Malieta Siment (50) woont in een lemen huis, met haar man en jongste zoon van twaalf. Haar vier andere kinderen zijn getrouwd. Twee wonen er in Dickson, twee in een naburig dorp. Ze hebben dit jaar niets geoogst, zegt ze. Van de onvolgroeide maïsstokken plukten ze de maïskolven die nog groen waren. Twee emmers vol. Die aten ze nog dezelfde maand.
Haar man verhuurt zich als dagloner op een van de omliggende plantages. Voor 2000 Malawische kwacha. Een euro per dag. Zo houden ze het hoofd voorlopig boven water, zolang de plantages nog werk hebben.

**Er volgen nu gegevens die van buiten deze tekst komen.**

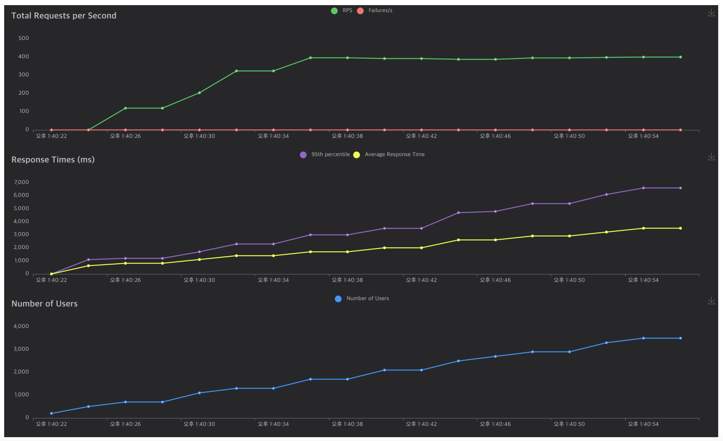
Task: Click last blue users data point
Action: point(680,338)
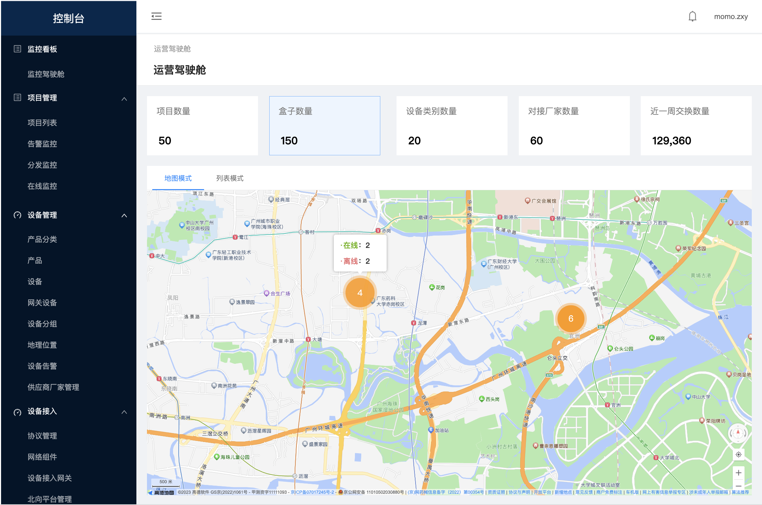Screen dimensions: 762x505
Task: Collapse the 设备接入 menu section
Action: click(x=124, y=412)
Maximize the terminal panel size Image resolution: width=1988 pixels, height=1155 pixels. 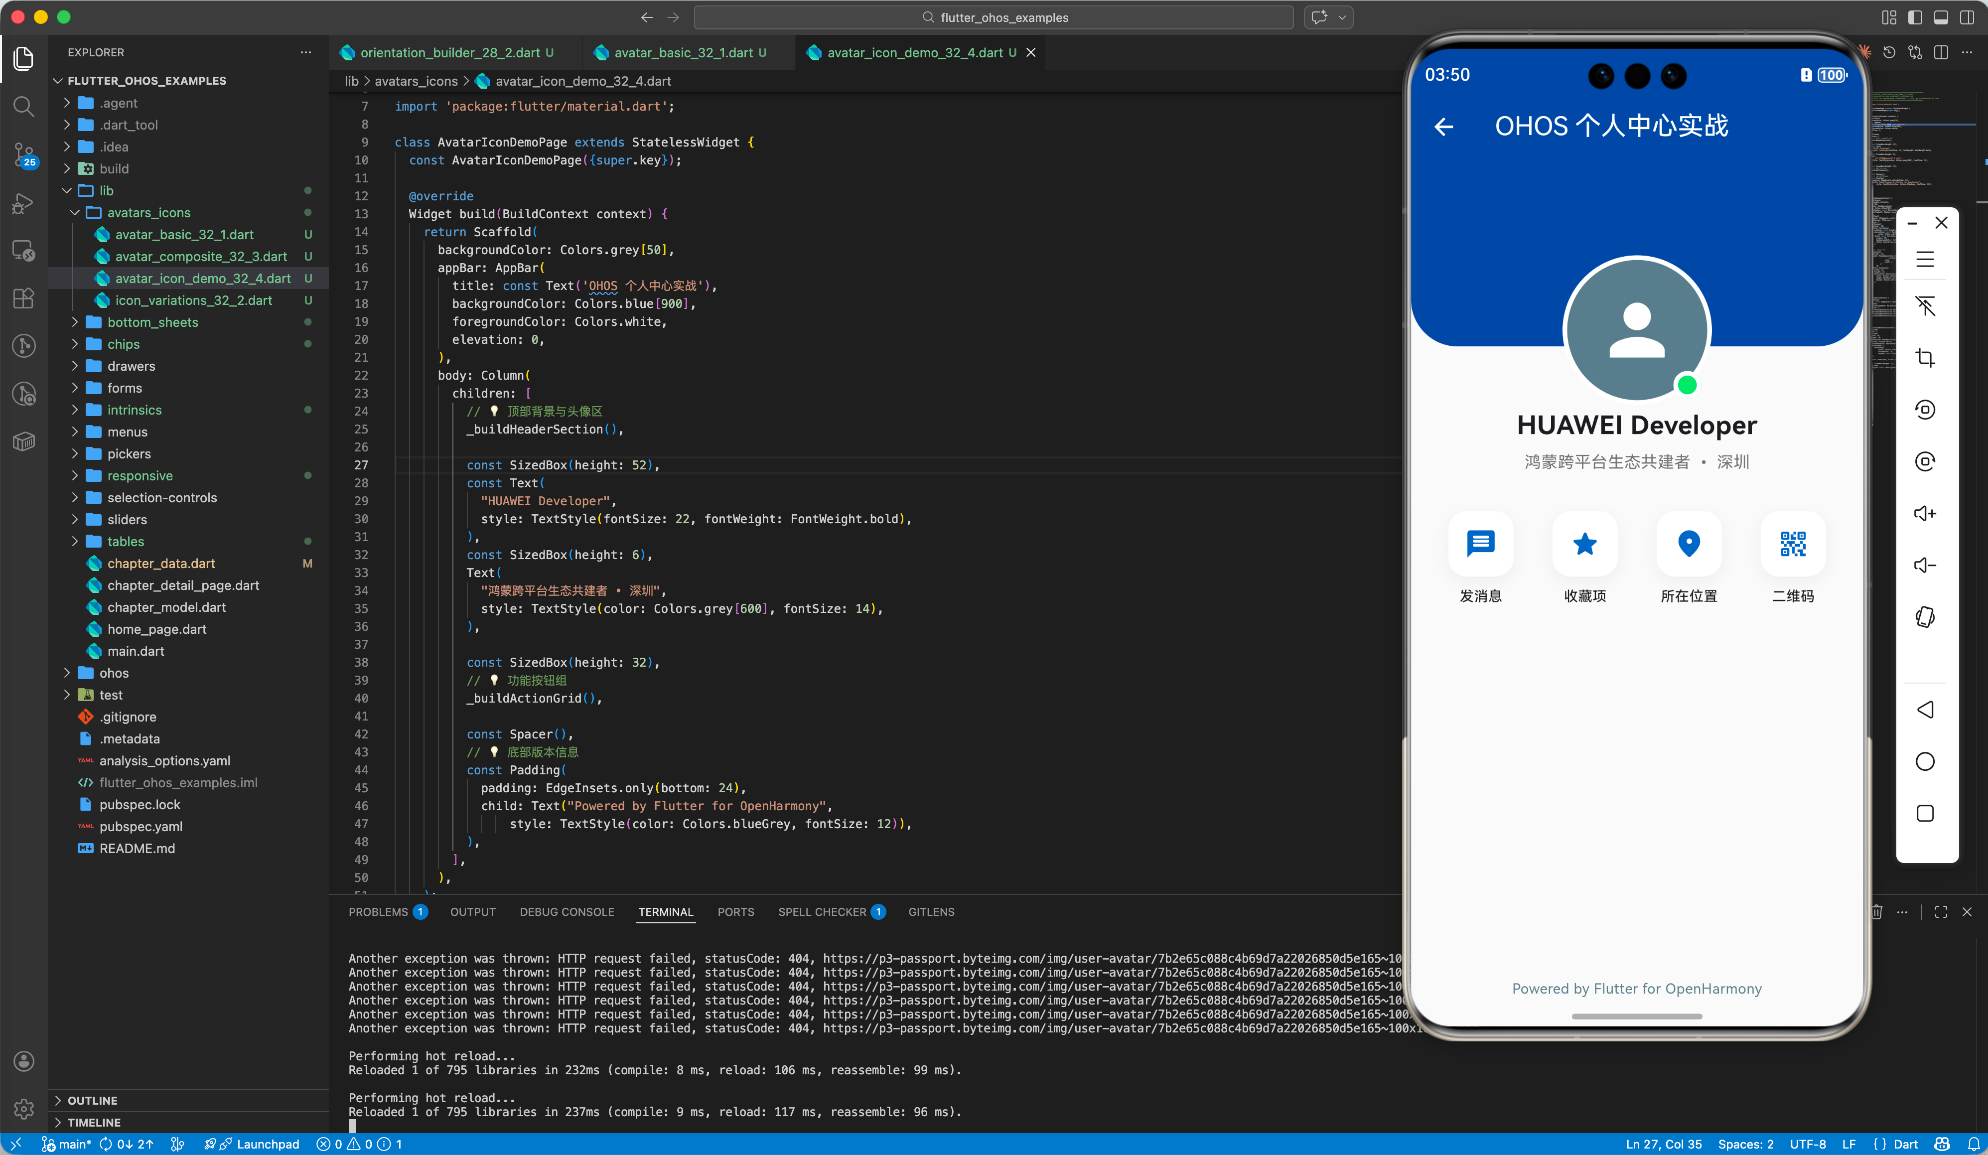[1941, 912]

Als droogtes steeds vaker terugkeren, zoals voorspeld wordt, zijn wij verloren
En nee, zegt Malieta Siment, ze hebben geen reserves. Geen geiten of varkens die ze bij nood kunnen verkopen. „Als droogtes steeds vaker terugkeren, zoals voorspeld wordt, zijn wij verloren. Wat heeft boeren nog voor zin als je er niet van kunt leven? We kunnen niet anders. We kunnen nergens heen.”

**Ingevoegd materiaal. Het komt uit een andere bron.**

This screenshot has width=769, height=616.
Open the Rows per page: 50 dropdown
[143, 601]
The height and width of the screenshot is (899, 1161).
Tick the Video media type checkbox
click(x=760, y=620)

Ruwweg een op de drie huishoudens in Dickson heeft geen maïs geoogst. De meeste andere bleven steken op 50 tot 200 kilo maïs. Een gezin met drie kinderen heeft per maand zo’n 75 kilo maïs nodig om drie maaltijden per dag te kunnen eten.

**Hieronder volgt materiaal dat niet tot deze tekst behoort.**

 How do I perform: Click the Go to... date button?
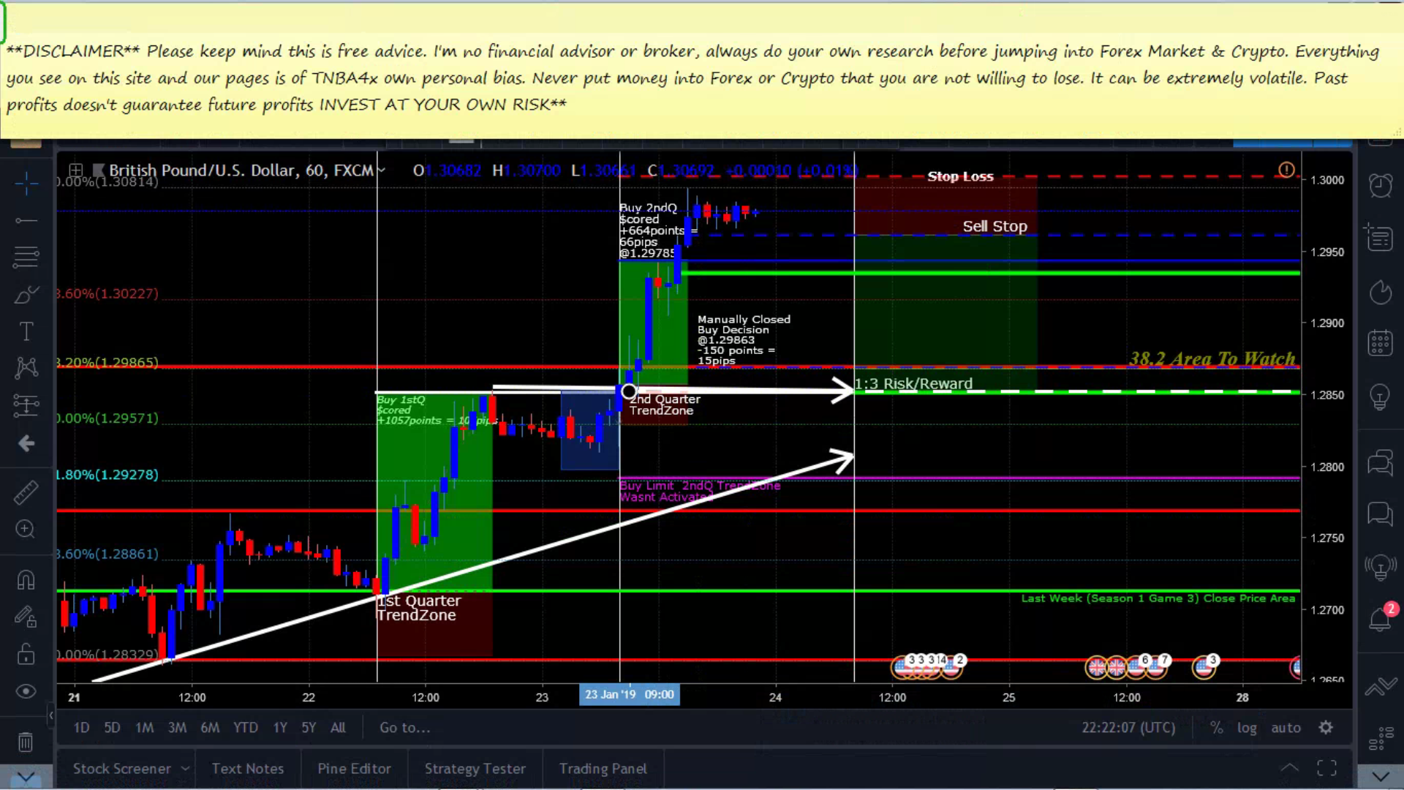(x=404, y=728)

Andere jaren als er weinig geoogst was, konden inwoners van het dorp terugvallen op hun tuintjes op drassig lager gelegen terrein. Daar verbouwden ze groenten, tomaten, mosterdzaad. Maar dit jaar was ook de laaggelegen vlakte opgedroogd. Alleen een paar tuinen in de buurt van de bron ogen groen. Verder is het hier net zo dor en kaal als op de akkers.
Ossenkar en pick-up
Ze zijn in juli getrouwd: Anodi Frank (24) uit Dickson en Agnes Levison (20) uit het dorp Chinanga. Sindsdien wonen ze in het kleine lemen huis van zijn overleden opa, dat leeg stond. Dat heeft de familie zo beslist. De familie helpt hun straks ook aan een lap grond. Daar gaan ze in elk geval vanuit.
Het jonge paar heeft vertrouwen in de toekomst, ze hebben plannen. Maar naarmate ze die plannen uit de doeken doen, beginnen ze zichtbaar te twijfelen. Hoe realistisch zijn die plannen? Uiteindelijk zegt Anodi Frank: „We gaan het heel moeilijk krijgen de komende maanden.”
Er is één boer in het dorp die zeker geen honger zal lijden, dat is Hammard Anderson (46). Vijftig zakken maïs van elk 50 kilo heeft hij dit jaar geoogst, plus achttien balen tabak. Dat kon, zegt hij, „omdat ik mijn akkers liet bevloeien. Omdat ik over kapitaal beschik.”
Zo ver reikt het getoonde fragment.